Care should be taken when using \code{skip = TRUE} as it may affect
the computations for subsequent operations.}

\item{seed}{An integer that will be used as the seed when
rose-ing.}

\item{id}{A character string that is unique to this step to identify it.}
}
\value{
An updated version of \code{recipe} with the new step
added to the sequence of existing steps (if any). For the
\code{tidy} method, a tibble with columns \code{terms} which is
the variable used to sample.
}
\description{
\code{step_rose} creates a \emph{specification} of a recipe
step that generates sample of synthetic data by enlarging the features
space of minority and majority class example. Using \code{\link[ROSE:ROSE]{ROSE::ROSE()}}.
}
\details{
The factor variable used to balance around must only have 2 levels.

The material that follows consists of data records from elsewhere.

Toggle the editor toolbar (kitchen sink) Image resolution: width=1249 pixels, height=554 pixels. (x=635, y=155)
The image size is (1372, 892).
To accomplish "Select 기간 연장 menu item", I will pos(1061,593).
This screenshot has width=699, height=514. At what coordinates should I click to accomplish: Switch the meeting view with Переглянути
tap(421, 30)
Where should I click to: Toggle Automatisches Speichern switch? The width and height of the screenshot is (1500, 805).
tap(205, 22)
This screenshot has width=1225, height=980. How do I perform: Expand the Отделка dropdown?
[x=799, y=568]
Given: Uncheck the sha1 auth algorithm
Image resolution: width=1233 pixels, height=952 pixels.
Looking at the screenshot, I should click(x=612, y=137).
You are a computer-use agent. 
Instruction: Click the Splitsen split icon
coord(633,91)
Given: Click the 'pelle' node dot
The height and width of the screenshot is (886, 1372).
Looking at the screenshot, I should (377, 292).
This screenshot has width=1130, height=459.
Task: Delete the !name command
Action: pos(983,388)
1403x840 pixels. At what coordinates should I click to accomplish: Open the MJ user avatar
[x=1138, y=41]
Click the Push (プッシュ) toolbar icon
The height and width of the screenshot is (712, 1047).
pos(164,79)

The ROSE algorithm works by selecting an observation belonging to class k
and generates new examples  in its neighborhood is determined by some matrix
H_k. Smaller values of these arguments have the effect of shrinking the
entries of the corresponding smoothing matrix H_k, Shrinking would be a
cautious choice if there is a concern that excessively large neighborhoods
could lead to blur the boundaries between the regions of the feature space
associated with each class.

All columns in the data are sampled and returned by \code{\link[=juice]{juice()}}
and \code{\link[=bake]{bake()}}.

When used in modeling, users should strongly consider using the
option \code{skip = TRUE} so that the extra sampling is \emph{not}
conducted outside of the training set.
}
\section{Tidying}{
When you \code{\link[=tidy.recipe]{tidy()}} this step, a tibble with columns \code{terms}
(the selectors or variables selected) will be returned.
}

\section{Tuning Parameters}{
This step has 1 tuning parameters:
\itemize{
\item \code{over_ratio}: Over-Sampling Ratio (type: double, default: 1)
}
}

\section{Case weights}{


The underlying operation does not allow for case weights.
}

\examples{
library(recipes)
library(modeldata)
data(hpc_data)

hpc_data0 <- hpc_data \%>\%
  mutate(class = factor(class == "VF", labels = c("not VF", "VF"))) \%>\%
  select(-protocol, -day)

orig <- count(hpc_data0, class, name = "orig")
orig

up_rec <- recipe(class ~ ., data = hpc_data0) \%>\%
  step_rose(class) \%>\%
  prep()

training <- up_rec \%>\%
  bake(new_data = NULL) \%>\%
  count(class, name = "training")
training

# Since `skip` defaults to TRUE, baking the step has no effect
baked <- up_rec \%>\%
  bake(new_data = hpc_data0) \%>\%
  count(class, name = "baked")
baked

orig \%>\%
  left_join(training, by = "class") \%>\%
  left_join(baked, by = "class")

library(ggplot2)

ggplot(circle_example, aes(x, y, color = class)) +
  geom_point() +
  labs(title = "Without ROSE")

recipe(class ~ x + y, data = circle_example) \%>\%
  step_rose(class) \%>\%
  prep() \%>\%
  bake(new_data = NULL) \%>\%
  ggplot(aes(x, y, color = class)) +
  geom_point() +
  labs(title = "With ROSE")
}
\references{
Lunardon, N., Menardi, G., and Torelli, N. (2014). ROSE: a
Package for Binary Imbalanced Learning. R Jorunal, 6:82–92.

Menardi, G. and Torelli, N. (2014). Training and assessing
classification rules with imbalanced data. Data Mining and Knowledge
Discovery, 28:92–122.
}
\seealso{
Other Steps for over-sampling: 
\code{\link{step_adasyn}()},
\code{\link{step_bsmote}()},
\code{\link{step_smotenc}()},
\code{\link{step_smote}()},
\code{\link{step_upsample}()}
}
\concept{Steps for over-sampling}